И правильно сделал, подумала она, мечтая, что скоро и ей удастся вытянуть свои натруженные, ломившие ноги, которые по ее милости были вынуждены много часов крутить педали.
Но, когда Эмили направилась к конюшне, чтобы оставить там велосипед, ей показалось, что от окон теплицы исходит странное свечение.
Она слезла с велосипеда и, взяв его за руль, приблизилась к окнам.
Источником свечения оказалась опрокинутая на пол, но не разбившаяся лампа, продолжавшая распространять вокруг себя свет, смягченный выбеленными стеклами.
На полу лежал наполовину развернутый рулон одного из огромных полотнищ, примерно тридцати футов на шесть[88], которые Джейсон использовал для съемки в качестве фоновых декораций.

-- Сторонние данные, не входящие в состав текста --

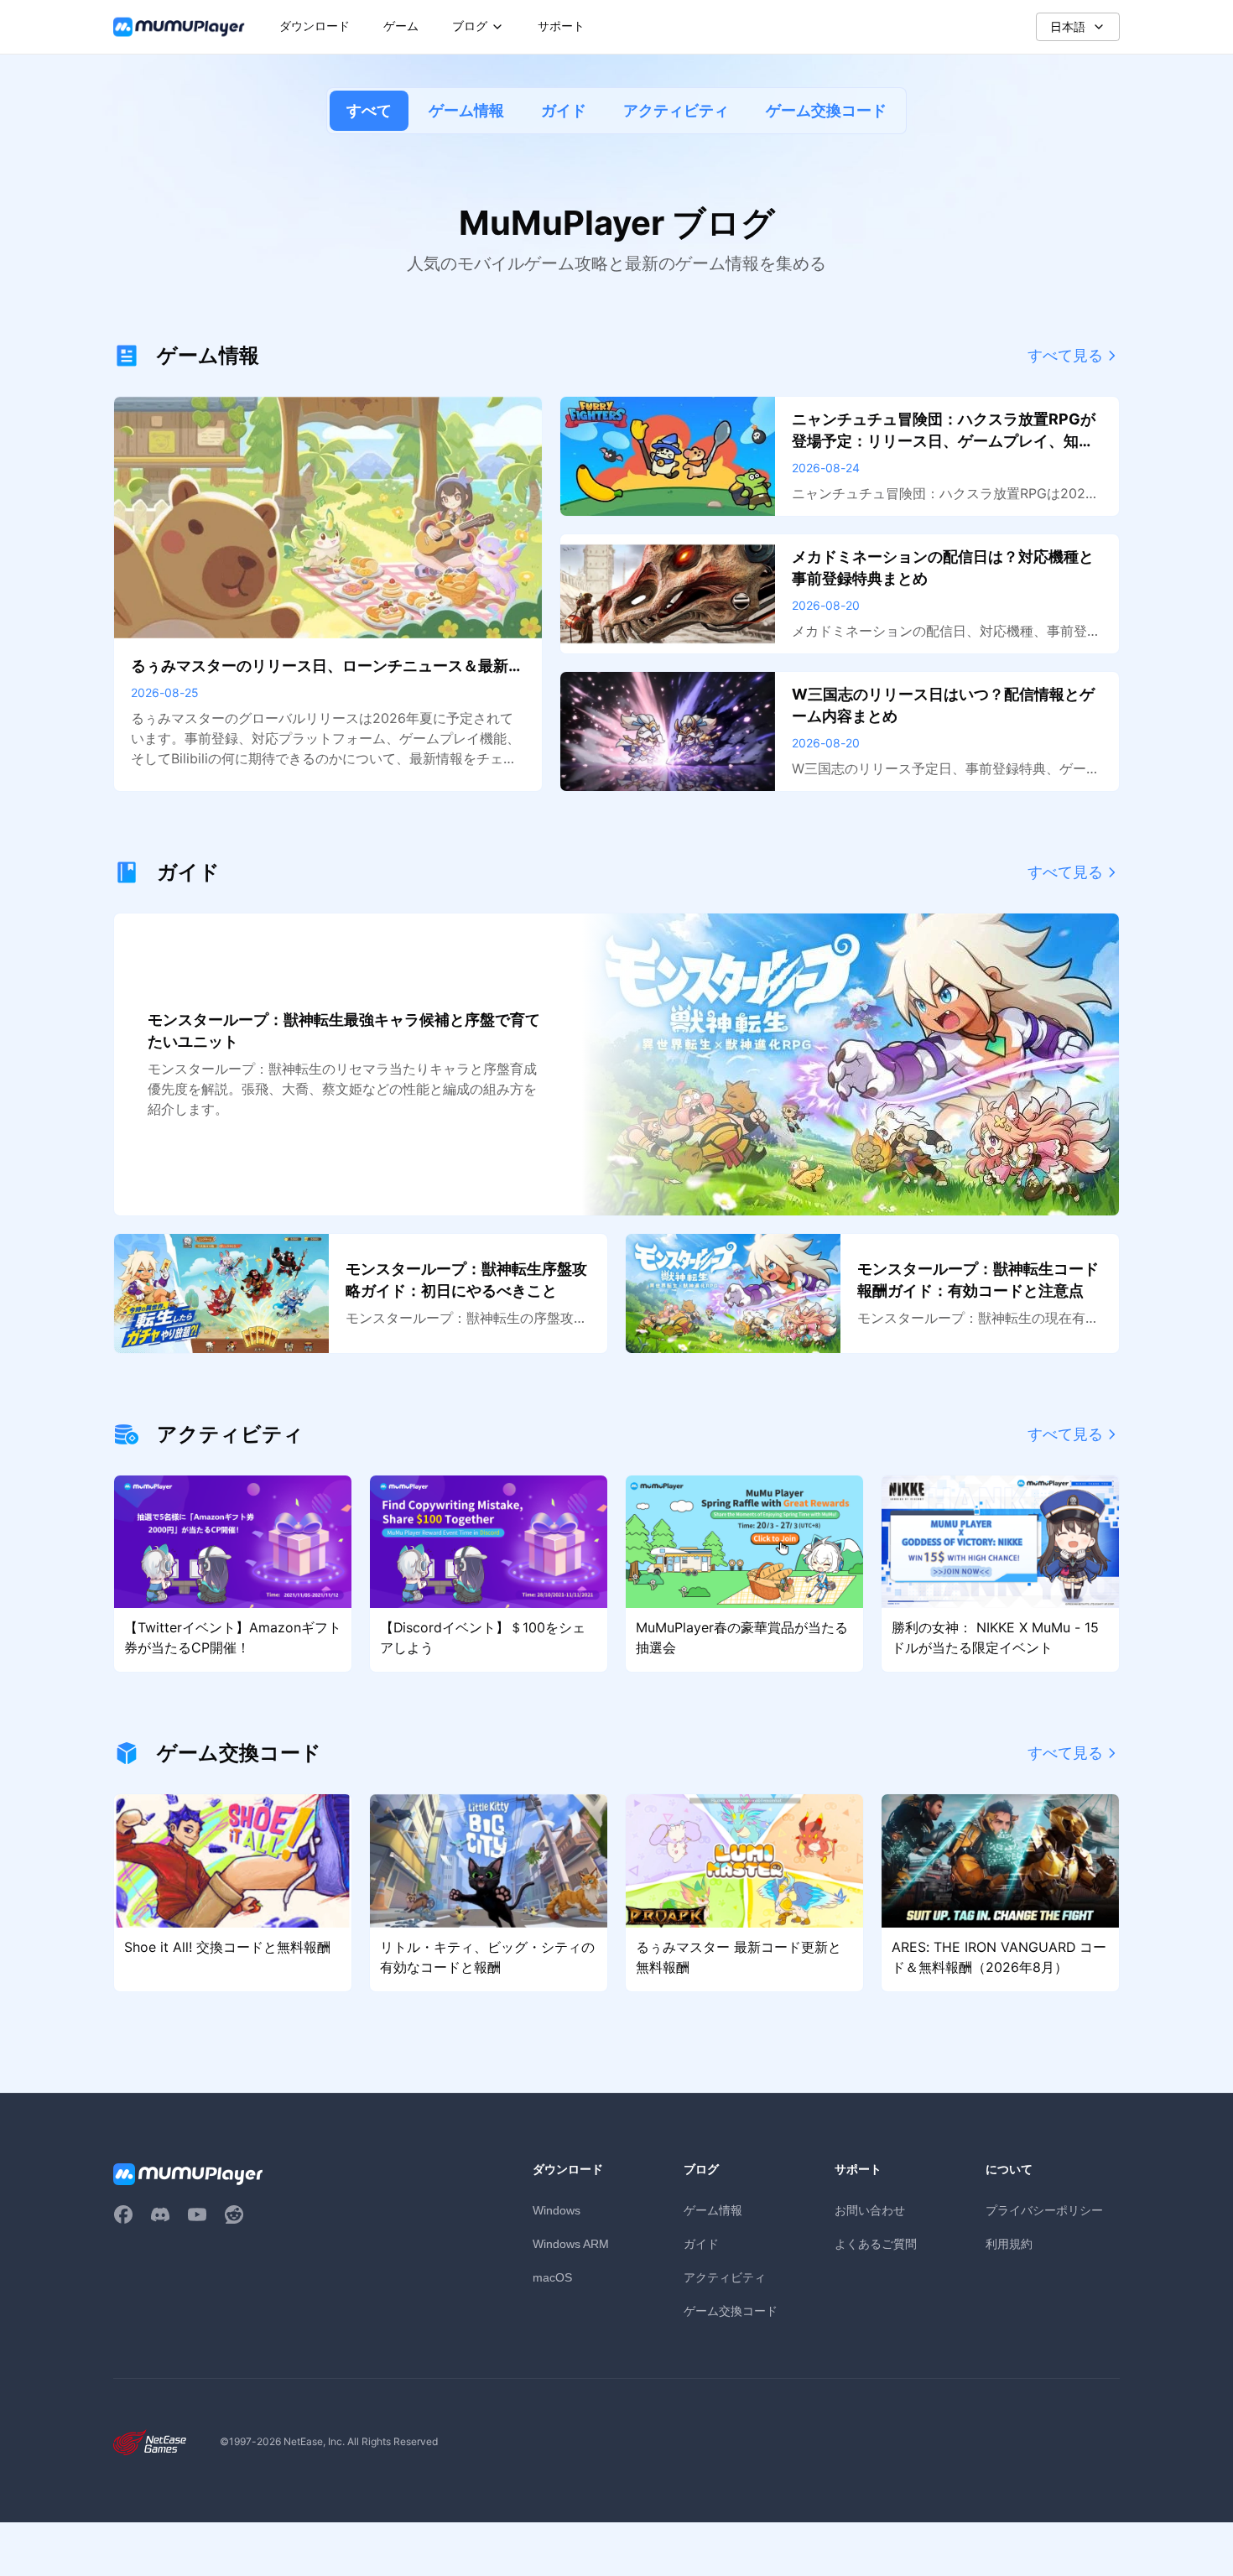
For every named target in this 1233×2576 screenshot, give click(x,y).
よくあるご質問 (876, 2243)
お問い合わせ (870, 2210)
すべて (369, 110)
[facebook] (123, 2214)
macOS (552, 2277)
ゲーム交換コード (826, 110)
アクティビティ (676, 110)
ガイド (563, 110)
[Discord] (160, 2214)
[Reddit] (234, 2214)
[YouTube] (197, 2214)
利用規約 (1009, 2243)
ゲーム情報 (466, 110)
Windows (556, 2210)
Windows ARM (571, 2244)
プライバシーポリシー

На этой был изображен «портик кариатид» афинского храма Эрехтейон.
Она знала наперечет все «обманки» мужа, создававшие иллюзию той или иной реальности, поскольку сама же за ними и ухаживала, например, используя для этого собственную слюну (следуя рекомендации Хельмута Руэмана, реставратора картин в Национальной галерее).
Но «греческого» полотнища она прежде не видела. Должно быть, Джейсон привез его из лондонского путешествия. Он, несомненно, выбрал античное строение с намерением снять на его фоне портрет одной из «маленьких дамочек», которую наверняка подцепил в каком-нибудь пабе Ковент-Гарден, — возможно, представлявшую на сцене героинь трагедий Эсхила, Софокла и Еврипида, на чьи пьесы Джейсон никогда не ходил, но зато был неистощим в беседах о них, и все благодаря Марго Добсон, Амалии Пикридж и Эллен Барроу-Матте, говоривших о них во время сеансов так, словно они были их лучшими друзьями.
С точностью воспроизведя сам портик и часть храма на заднем плане, художник допустил вольность — трогательную и волнующую — в образах шести молодых девушек, передав легкое покачивание бедер, чуть согнутые колени, шелковистость и правдоподобие причесок и особенно воздушность их облегающих одежд, которые скорее подчеркивали, чем скрывали, юность и чувственность их тел.
Атласные переливы мрамора, синева — глубокая и нежная одновременно — афинского неба над Акрополем только усиливали иллюзию, что девушки — живые и достаточно их окликнуть, чтобы они выскользнули из-под тяжелого, давившего им на головы (было ли это наказанием, пыткой?) перекрытия портика.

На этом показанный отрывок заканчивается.